Facebook’s Hanabi-playing AI achieves state-of-the-art results

On Dec 7, 2019

Facebook AI Research (FAIR) says it’s created the latest AI to achieve state-of-the-art performance when playing the card game Hanabi. The AI system achieves a score of 24.61 out of 25, while the previous best got 23.92 out of 25. In February, researchers from Google, DeepMind, Carnegie Mellon University, and Oxford University proposed a Hanabi benchmark and the creation of more AI that can play the game in order to achieve “a new frontier for AI research.”

Unlike other game challenges that pit AI versus humans, like chess or Go, Hanabi is a cooperative game where participants play together to work towards a common goal.

“One of the really exciting things about this is that the improvement we’re observing is really orthogonal to the improvements that are being observed with deep reinforcement learning: You can add this on top of any strategy, and it will make it much stronger,” Facebook AI researcher Noam Brown told VentureBeat in a phone interview. “We’re seeing that the results are far beyond what we or other researchers expected. In fact, the benefits that we get from search are stronger than the benefits that have been gained through all of the deep reinforcement learning algorithms that have been used in the past.”

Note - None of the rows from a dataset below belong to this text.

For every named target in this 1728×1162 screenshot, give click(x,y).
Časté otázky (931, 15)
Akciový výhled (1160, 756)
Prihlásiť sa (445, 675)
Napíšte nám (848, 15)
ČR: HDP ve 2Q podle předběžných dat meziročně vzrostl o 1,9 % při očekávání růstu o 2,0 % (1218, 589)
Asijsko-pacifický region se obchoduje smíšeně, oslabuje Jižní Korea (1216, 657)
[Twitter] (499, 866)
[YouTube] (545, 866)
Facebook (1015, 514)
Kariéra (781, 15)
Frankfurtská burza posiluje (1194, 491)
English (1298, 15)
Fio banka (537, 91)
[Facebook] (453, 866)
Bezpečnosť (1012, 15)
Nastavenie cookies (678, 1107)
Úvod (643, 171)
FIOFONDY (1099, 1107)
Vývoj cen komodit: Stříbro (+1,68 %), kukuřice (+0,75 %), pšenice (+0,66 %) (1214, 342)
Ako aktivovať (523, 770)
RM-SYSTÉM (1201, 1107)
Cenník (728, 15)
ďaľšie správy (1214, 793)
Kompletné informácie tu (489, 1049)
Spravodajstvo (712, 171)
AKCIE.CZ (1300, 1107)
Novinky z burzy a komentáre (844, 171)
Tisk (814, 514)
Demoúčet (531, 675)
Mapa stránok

Facebook’s Hanabi AI draws some of its search smarts from Pluribus, a poker-playing AI Facebook introduced earlier this year that bested some human champions.

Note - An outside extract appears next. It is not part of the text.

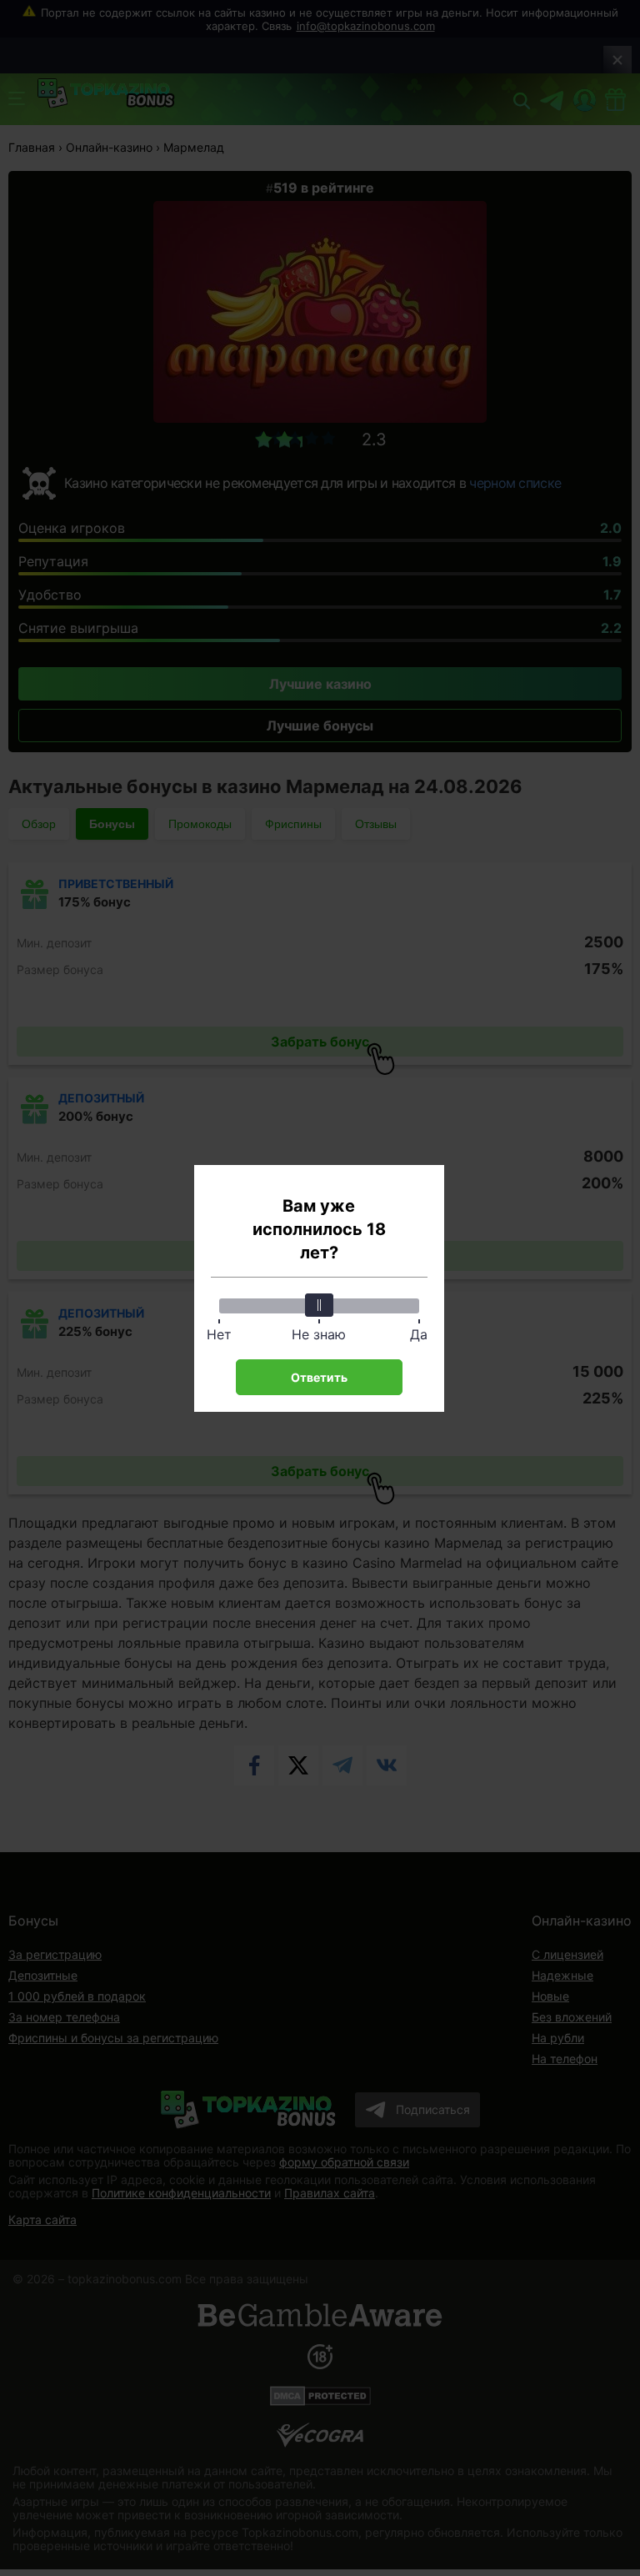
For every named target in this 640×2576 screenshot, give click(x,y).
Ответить (319, 1377)
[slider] (319, 1305)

Facebook’s AI team achieved the feat by applying search techniques in conjunction with deep reinforcement learning. The search algorithm converts a problem into a single agent setting by making all but one agent carry out an agreed-upon policy, a reinforcement learning algorithm referred to as the blueprint. The blueprint allows the search agent to “treat the known policy of other agents as part of the environment and maintain beliefs about the hidden information based on others’ actions,” according to a paper on the subject titled “Improving Policies via Search in Cooperative Partially Observable Games.”

Ultimately, Facebook researchers believe AI akin to its Hanabi bot could help robotics systems, self-driving vehicles, or conversational AI agents better respond to human activity by solving “theory of mind” challenges, Brown said. Theory of mind is the idea of putting yourself in another person’s shoes to infer their next action. An example of this in the real world is if you’re driving and the car in front of you rolls to a stop, you may infer or deduce that a person is about to enter a crosswalk even if you can’t see that person.

“This is something that comes very naturally to humans, this idea of being able to put yourself in the shoes of another person and understand why they’re taking the actions they’re taking, what they’re thinking, and even if they don’t know certain things. But it’s something that AI has historically really struggled with,” he said. “There’s been this long debate about whether primates have theory of mind and at what age do humans babies develop theory of mind, and I think it’s really fascinating to finally be seeing this sort of behavior in AI. And I think that that’s going to be really important if we want to deploy AI in the real world to interact with humans because humans expect this behavior.”

In other gameplay and AI news, last week Go master Lee Sedol said he plans to retire from playing the game. Sedol beat DeepMind’s AlphaGo once in a best out of five series of games in 2016, but plans to retire due to the rise of superhuman AI that “cannot be defeated,” according to the BBC.